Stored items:
···

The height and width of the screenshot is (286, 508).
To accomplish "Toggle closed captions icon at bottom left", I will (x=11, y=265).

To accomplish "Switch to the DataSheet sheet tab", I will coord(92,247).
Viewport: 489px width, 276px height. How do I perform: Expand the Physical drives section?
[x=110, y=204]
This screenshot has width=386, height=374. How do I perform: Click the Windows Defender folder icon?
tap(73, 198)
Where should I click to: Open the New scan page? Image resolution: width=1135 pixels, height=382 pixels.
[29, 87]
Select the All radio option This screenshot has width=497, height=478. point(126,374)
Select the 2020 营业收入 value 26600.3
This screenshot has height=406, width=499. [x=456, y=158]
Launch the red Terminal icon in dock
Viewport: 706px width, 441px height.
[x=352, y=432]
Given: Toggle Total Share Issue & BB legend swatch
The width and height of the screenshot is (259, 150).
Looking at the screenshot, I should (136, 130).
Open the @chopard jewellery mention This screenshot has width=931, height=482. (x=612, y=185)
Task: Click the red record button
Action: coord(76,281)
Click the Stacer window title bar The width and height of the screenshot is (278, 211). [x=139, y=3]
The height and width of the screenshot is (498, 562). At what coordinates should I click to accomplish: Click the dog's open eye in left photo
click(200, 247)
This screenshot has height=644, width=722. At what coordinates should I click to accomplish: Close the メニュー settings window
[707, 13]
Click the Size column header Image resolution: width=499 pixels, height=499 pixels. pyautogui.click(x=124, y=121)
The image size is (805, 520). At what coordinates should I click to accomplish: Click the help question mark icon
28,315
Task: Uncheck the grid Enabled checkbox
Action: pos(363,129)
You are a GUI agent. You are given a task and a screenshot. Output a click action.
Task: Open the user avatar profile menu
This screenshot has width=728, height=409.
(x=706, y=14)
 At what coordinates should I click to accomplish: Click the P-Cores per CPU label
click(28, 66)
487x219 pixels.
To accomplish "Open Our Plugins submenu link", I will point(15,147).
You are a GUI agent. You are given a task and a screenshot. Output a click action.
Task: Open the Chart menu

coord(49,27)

···

### Task statement
Restate word for word the lines of the data above, starting at the line containing "Select the 2020 营业收入 value 26600.3" and ending at the line containing "Given: Toggle Total", both included, and nothing more.

### Response to the task
Select the 2020 营业收入 value 26600.3
This screenshot has height=406, width=499. [x=456, y=158]
Launch the red Terminal icon in dock
Viewport: 706px width, 441px height.
[x=352, y=432]
Given: Toggle Total Share Issue & BB legend swatch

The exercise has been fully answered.